→ Given exercise
Return the lines exactly as they appear, starting with the line that contains "Viewport: 784px width, 600px height." and going on through the line that contains "Looking at the screenshot, I should point(121,46).", with both of those lines included.

++++ Material shown

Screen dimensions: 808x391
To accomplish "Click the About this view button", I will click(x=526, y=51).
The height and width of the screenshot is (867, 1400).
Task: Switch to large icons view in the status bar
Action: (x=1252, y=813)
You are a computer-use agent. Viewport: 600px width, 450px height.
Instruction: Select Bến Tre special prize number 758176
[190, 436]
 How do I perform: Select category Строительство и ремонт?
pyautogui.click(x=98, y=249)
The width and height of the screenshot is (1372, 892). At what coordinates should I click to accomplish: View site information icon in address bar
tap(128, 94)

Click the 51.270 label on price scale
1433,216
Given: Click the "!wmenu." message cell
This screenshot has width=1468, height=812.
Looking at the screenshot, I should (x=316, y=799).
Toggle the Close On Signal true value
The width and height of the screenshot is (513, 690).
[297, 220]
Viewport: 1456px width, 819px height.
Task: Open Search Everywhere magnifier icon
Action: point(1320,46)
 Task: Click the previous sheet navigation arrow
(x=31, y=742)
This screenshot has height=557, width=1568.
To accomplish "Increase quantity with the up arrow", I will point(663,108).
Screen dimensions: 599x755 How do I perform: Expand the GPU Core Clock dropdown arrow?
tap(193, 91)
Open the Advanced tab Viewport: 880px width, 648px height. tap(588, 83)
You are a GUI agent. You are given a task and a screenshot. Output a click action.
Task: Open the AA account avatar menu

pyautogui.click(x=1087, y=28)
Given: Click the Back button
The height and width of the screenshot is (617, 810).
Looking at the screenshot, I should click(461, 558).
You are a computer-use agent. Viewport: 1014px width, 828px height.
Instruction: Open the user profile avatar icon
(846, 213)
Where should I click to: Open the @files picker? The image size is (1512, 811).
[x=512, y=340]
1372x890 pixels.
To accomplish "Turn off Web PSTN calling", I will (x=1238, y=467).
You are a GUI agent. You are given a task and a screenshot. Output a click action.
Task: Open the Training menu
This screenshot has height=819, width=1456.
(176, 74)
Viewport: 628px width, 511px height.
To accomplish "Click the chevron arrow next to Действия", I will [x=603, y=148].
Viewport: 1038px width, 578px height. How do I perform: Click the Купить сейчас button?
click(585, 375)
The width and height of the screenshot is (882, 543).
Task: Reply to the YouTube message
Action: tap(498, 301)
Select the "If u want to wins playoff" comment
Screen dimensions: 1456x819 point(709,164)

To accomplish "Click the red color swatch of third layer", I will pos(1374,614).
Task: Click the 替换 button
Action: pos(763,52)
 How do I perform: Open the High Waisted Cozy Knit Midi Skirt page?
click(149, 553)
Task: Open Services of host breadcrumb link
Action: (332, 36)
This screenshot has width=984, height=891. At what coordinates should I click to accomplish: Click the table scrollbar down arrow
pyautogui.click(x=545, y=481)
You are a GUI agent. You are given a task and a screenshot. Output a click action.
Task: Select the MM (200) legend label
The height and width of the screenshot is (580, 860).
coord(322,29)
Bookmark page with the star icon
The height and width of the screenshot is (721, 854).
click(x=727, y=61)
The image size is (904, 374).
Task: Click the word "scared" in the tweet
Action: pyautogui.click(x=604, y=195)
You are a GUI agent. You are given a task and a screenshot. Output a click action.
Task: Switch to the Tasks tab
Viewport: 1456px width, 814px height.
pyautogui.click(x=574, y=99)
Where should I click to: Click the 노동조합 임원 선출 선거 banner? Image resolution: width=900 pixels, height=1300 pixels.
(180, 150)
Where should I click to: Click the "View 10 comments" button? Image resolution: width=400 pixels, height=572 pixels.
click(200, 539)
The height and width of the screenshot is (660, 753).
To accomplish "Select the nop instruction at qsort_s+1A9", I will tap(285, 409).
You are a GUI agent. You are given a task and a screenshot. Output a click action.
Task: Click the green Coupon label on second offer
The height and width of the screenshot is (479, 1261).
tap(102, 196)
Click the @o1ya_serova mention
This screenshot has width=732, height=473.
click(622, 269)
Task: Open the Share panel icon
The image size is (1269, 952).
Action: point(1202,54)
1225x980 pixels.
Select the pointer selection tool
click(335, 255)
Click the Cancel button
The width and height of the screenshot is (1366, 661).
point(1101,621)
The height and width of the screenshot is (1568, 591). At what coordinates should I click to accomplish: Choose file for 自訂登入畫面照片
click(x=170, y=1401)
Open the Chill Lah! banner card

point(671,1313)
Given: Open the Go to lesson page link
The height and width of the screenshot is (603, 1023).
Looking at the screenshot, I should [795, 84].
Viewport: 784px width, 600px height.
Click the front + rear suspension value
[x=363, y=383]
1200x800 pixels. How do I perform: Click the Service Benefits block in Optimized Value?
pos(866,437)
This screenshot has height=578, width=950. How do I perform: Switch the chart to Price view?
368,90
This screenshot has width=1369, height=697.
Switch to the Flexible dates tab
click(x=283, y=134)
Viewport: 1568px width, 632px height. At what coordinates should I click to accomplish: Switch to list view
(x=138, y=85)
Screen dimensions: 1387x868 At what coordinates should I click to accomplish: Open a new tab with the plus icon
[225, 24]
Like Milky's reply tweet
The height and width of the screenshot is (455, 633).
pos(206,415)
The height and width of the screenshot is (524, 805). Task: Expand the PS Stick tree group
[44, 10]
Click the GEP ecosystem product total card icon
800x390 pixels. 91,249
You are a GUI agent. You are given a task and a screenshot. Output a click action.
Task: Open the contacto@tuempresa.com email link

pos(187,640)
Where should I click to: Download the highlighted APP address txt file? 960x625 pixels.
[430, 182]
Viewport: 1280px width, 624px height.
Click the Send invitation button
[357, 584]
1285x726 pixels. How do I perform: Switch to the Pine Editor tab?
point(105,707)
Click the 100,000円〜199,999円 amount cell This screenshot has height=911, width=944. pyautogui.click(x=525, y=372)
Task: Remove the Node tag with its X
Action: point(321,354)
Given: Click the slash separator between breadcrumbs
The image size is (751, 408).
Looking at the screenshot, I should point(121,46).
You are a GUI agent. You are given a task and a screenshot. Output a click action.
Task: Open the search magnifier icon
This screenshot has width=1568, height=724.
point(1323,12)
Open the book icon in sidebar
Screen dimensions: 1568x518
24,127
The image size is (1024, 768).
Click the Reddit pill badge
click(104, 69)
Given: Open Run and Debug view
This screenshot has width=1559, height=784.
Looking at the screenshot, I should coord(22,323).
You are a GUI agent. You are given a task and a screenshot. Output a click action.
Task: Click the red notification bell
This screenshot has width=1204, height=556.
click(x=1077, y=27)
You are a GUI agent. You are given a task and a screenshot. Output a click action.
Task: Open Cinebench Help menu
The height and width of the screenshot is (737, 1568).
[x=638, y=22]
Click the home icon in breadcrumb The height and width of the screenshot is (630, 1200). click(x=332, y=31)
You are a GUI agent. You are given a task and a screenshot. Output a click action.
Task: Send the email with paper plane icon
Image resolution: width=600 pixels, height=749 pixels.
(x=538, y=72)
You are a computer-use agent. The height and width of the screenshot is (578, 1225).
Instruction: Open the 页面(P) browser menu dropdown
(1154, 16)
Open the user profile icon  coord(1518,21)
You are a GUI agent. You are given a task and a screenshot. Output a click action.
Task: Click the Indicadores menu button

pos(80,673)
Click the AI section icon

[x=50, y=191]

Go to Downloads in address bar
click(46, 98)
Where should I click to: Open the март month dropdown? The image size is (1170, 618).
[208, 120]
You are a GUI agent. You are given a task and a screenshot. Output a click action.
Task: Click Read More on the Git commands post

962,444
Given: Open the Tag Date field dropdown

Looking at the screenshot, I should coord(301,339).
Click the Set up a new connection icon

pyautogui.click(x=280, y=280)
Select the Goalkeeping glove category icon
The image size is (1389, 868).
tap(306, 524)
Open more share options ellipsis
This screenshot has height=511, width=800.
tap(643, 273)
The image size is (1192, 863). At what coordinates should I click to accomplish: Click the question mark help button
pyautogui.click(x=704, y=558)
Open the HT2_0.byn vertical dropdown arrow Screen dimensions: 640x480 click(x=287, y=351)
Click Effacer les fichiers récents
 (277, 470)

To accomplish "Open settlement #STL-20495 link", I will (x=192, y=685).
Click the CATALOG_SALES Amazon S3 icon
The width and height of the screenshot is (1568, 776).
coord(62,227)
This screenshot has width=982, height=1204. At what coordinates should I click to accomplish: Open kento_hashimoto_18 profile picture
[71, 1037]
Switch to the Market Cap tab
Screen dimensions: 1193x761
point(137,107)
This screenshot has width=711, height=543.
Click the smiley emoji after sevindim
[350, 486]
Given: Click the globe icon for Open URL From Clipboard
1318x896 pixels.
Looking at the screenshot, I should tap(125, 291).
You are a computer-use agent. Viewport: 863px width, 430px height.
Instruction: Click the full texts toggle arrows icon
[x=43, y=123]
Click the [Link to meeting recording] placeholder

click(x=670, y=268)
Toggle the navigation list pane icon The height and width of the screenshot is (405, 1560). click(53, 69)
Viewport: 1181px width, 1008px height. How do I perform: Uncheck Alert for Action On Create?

++++++++

→ Full output
Viewport: 784px width, 600px height.
Click the front + rear suspension value
[x=363, y=383]
1200x800 pixels. How do I perform: Click the Service Benefits block in Optimized Value?
pos(866,437)
This screenshot has height=578, width=950. How do I perform: Switch the chart to Price view?
368,90
This screenshot has width=1369, height=697.
Switch to the Flexible dates tab
click(x=283, y=134)
Viewport: 1568px width, 632px height. At what coordinates should I click to accomplish: Switch to list view
(x=138, y=85)
Screen dimensions: 1387x868 At what coordinates should I click to accomplish: Open a new tab with the plus icon
[225, 24]
Like Milky's reply tweet
The height and width of the screenshot is (455, 633).
pos(206,415)
The height and width of the screenshot is (524, 805). Task: Expand the PS Stick tree group
[44, 10]
Click the GEP ecosystem product total card icon
800x390 pixels. 91,249
You are a GUI agent. You are given a task and a screenshot. Output a click action.
Task: Open the contacto@tuempresa.com email link

pos(187,640)
Where should I click to: Download the highlighted APP address txt file? 960x625 pixels.
[430, 182]
Viewport: 1280px width, 624px height.
Click the Send invitation button
[357, 584]
1285x726 pixels. How do I perform: Switch to the Pine Editor tab?
point(105,707)
Click the 100,000円〜199,999円 amount cell This screenshot has height=911, width=944. pyautogui.click(x=525, y=372)
Task: Remove the Node tag with its X
Action: point(321,354)
Given: Click the slash separator between breadcrumbs
The image size is (751, 408).
Looking at the screenshot, I should point(121,46).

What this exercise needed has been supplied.